In this market segment, software evaluations are often delegated to IT managers, some of which, again, know little about the market and, time and again, might receive an order from the top brass what to check out and buy. There are no structured and documented selection processes with specifications, questionnaires, methodologies, etc., so that one can hardly ever point to a proper selection case study. On the other hand, even if a firm would like to select a solution by the book, it would be in a quandary of how to, not because of the dearth of solutions, but rather because of the lack of educated and unbiased selection consultants. Therefore, willy-nilly, the software acquisition comes as an initiative of the managing director, chief financial officer (CFO) or IT manager, with so few stellar implementations and happy users that love their system.
Many times during my stay there and in conversations with local ERP practitioners, I wondered whether the educational and selection services that TEC provides would be of use here (of course, if someone would franchise and localize TEC’s evaluation centers for the Serbian market). Certainly, the prospective users here should know that they have a choice of available solutions and that they can be in the driver’s seat when it comes to selecting one.

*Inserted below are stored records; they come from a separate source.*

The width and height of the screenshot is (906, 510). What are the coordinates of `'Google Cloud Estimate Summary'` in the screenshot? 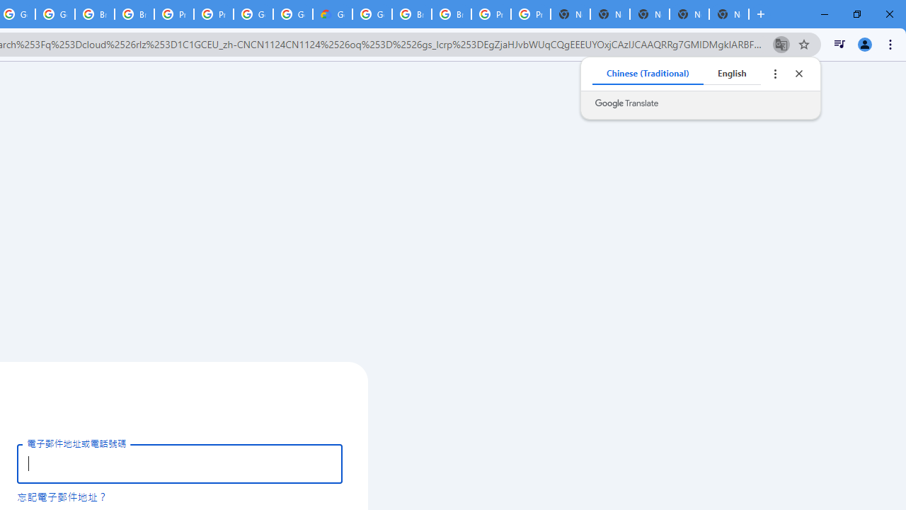 It's located at (331, 14).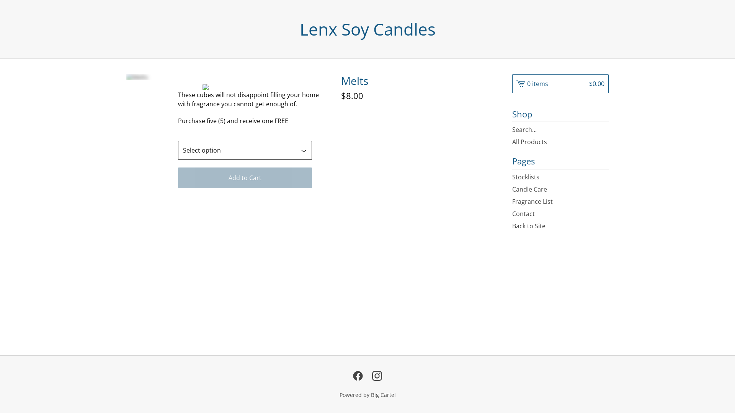  Describe the element at coordinates (561, 201) in the screenshot. I see `'Fragrance List'` at that location.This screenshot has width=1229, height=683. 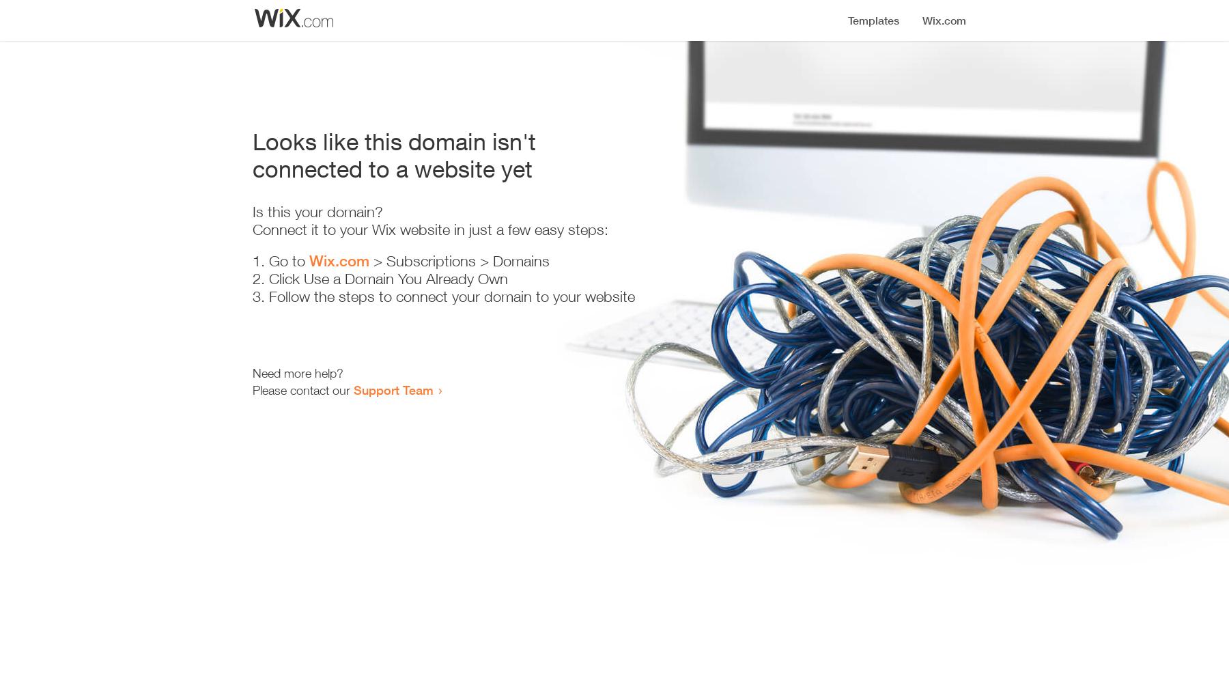 What do you see at coordinates (338, 261) in the screenshot?
I see `'Wix.com'` at bounding box center [338, 261].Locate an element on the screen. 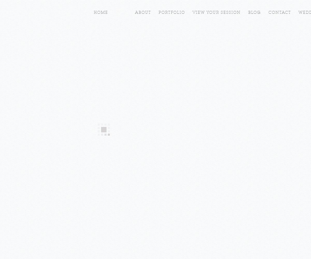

But, knowing the mentality of many of my fellow Serbs, there is lot of suspicion and resentment towards paying a consulting service fee for “selecting a simple system”, especially if someone has already made up his/her mind about what to buy.
Thus again, their readers, what is your take in this regard, and do you recognize any above attitudes and practices in your regional market too?
At the very end, I have to gratefully acknowledge two fine gentlemen with decades of local ERP and IT experience for their deep insights and factual help for this blog post. The first one is Mr. Zoran Djurdjevic, who is currently a project manager and SAP PP (production planning) module consultant with B4B. Previously, Zoran was the vice-president of the Serbian Association of IT Professionals, a team member of the Serbian National Committee for the UNESCO (United Nations Educational, Scientific and Cultural Organization) ICT (information & communication technologies) Cooperation, a member of the Serbian Economic Chamber Assembly, and a contributor to the former Racunari (Computers) magazine. As for his previous experience pertinent to enterprise applications per se, he was the CEO of DataLab Serbia, the director of marketing at former SYSCON , director of sales at Infoteh, and a project manager at former SDC-CIP.
The second one is Mr. Branislav “Bata” Djurkovic, the founder and CEO of Apollo. Prior to founding Apollo, Bata spent many years at Energoprojekt, where, as one of his last assignments, he consulted on purchasing Energy Management Systems (EMS). The purchasing methodology was done according to the World Bank guidelines, making the former Energoprojekt’s group possibly the only educated consulting environment at the time in the entire region. Apollo ERP came in the early 1990s, first in the banking sector (adopted as a solution for the Mediterranean region by then a great Italian provider Olivetti), then in manufacturing & distribution (with dozen of midsize customers) and today also for insurances, as Bata’s belief that there was no reason why a localized fully functional domestic ERP product could not compete with foreign counterparts. And the rest is history.